While ten of North America’s top twenty cargo airports in CY 2011 were hubs and regional hubs of integrators FedEx, UPS and DHL, the balance were international gateways for passenger carriers and all-cargo airlines. Three airports − Newark, Dallas/Ft. Worth and Philadelphia − are integrators’ regional hubs and international passenger gateways.

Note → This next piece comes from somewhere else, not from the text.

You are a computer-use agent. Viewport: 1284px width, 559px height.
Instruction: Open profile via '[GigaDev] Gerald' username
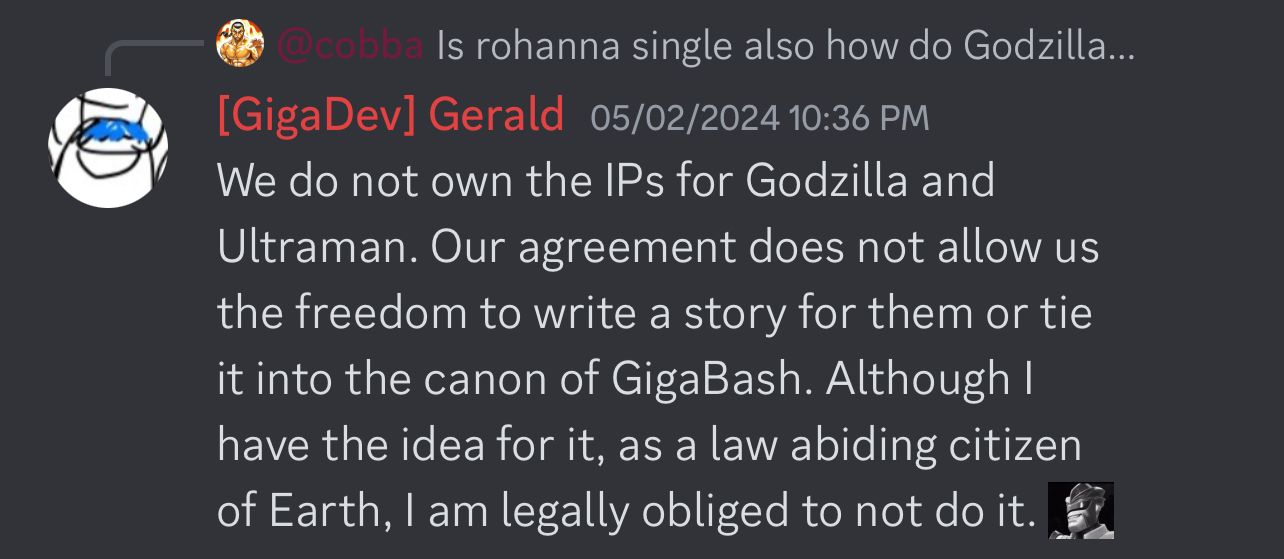click(391, 117)
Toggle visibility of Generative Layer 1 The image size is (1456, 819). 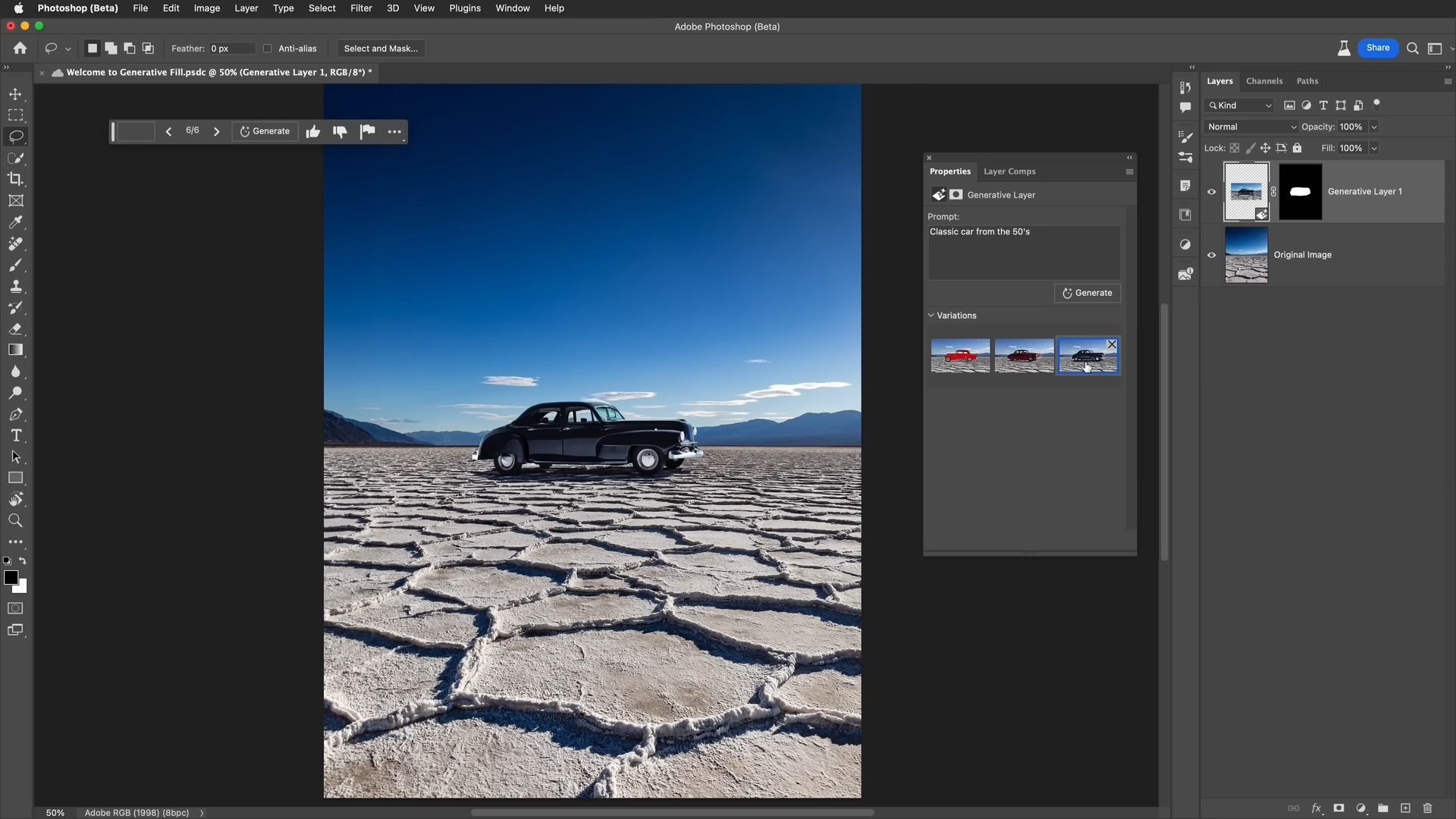point(1211,191)
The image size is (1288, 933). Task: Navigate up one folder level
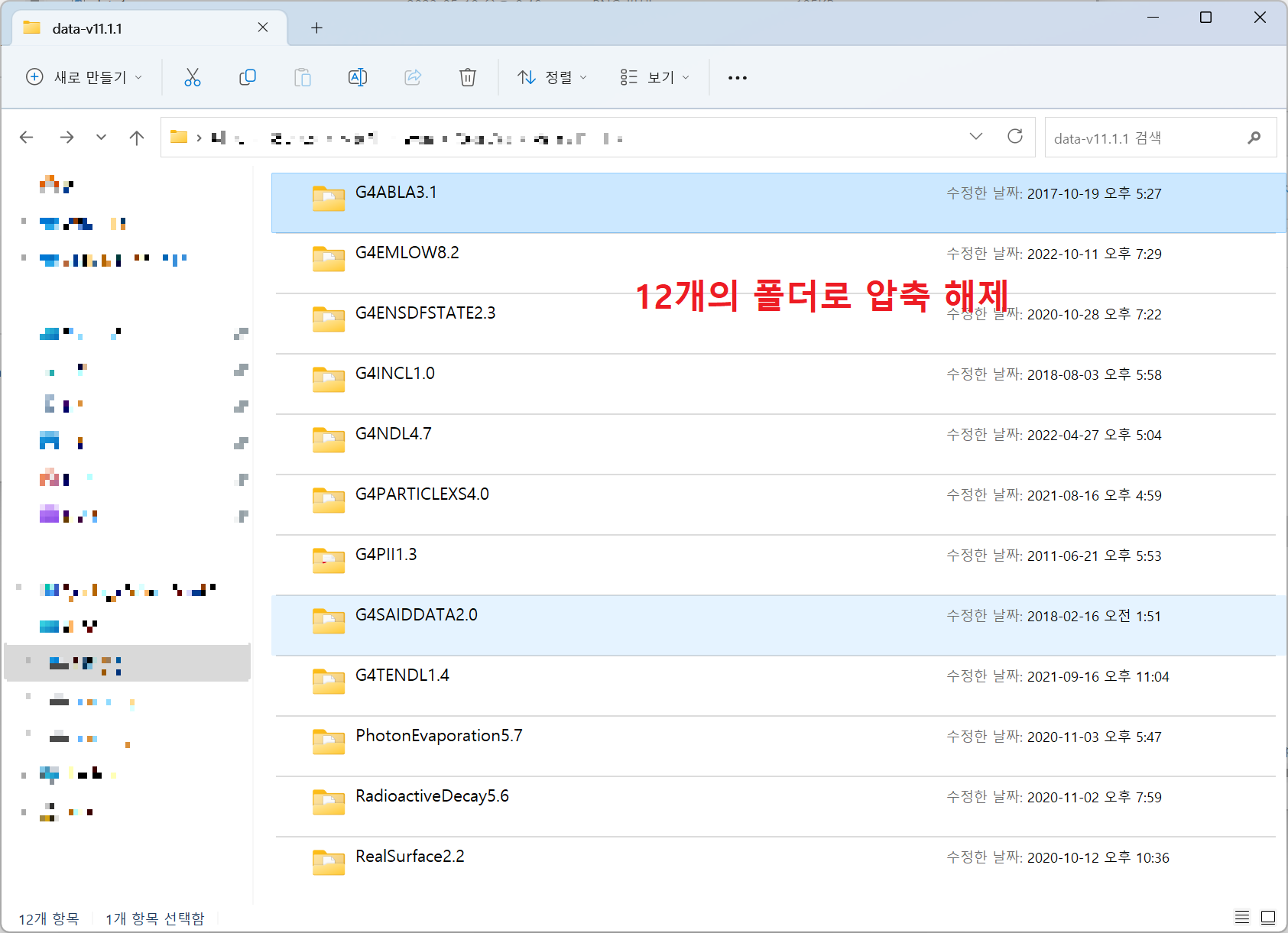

Unlike integrator hubs Memphis and Louisville that are dominated by a single carrier, and the mostly tech-stop Anchorage, the next four largest US cargo airports are international gateways characterised by great diversity of carriers. Miami International Airport (MIA), Los Angeles International Airport (LAX), New York JFK International Airport (JFK) and Chicago O’Hare International Airport (ORD) have shifted rankings in the last decade and have substantial differences between them but as a group, the four airports so dominate international air cargo that most useful comparisons can only be made among themselves. Not for lack of trying, major gateways like Delta hub Hartsfield-Jackson Atlanta International Airport still only accounts for about half the annual tonnage of O’Hare – the smallest of the ‘Big Four’. Any aspiring competitor to these airports must contend with forwarders’ self-interests, driven not by any sentimental loyalty to the legacy hubs but by incomparable network connectivity manifested in superior frequencies, direct international destinations served by multiple carriers and mixes of belly and freighter capacity. No US gateway so dominates a region as MIA does Latin America, while LAX, JFK and ORD offer superior service to Europe and Asia. Of the four largest international gateways, only MIA experienced growth (less than 1% per annum) between 2000 and 2011, while the other three suffered double-digit cumulative losses for the same period. Depressingly for would-be alternatives, the last decade provided the four dominant gateways with a buffer against what had been projected as a rendezvous with absolute capacity limits. Airport operators in Miami, New York and Chicago have completed planning for long-term air cargo improvements intended to accommodate future growth. Chicago and Miami have already approved development partners for near-term expansions. Both JFK and Newark (EWR) are operated by the Port Authority of New York & New Jersey. In addition to the FedEx regional hub, EWR hosts a United (formerly Continental) passenger hub, as well as several international passenger carriers. Its carrier composition − particularly the FedEx hub − is distinctive from JFK but the presence of EWR allows the Port Authority to more effectively manage system capacity.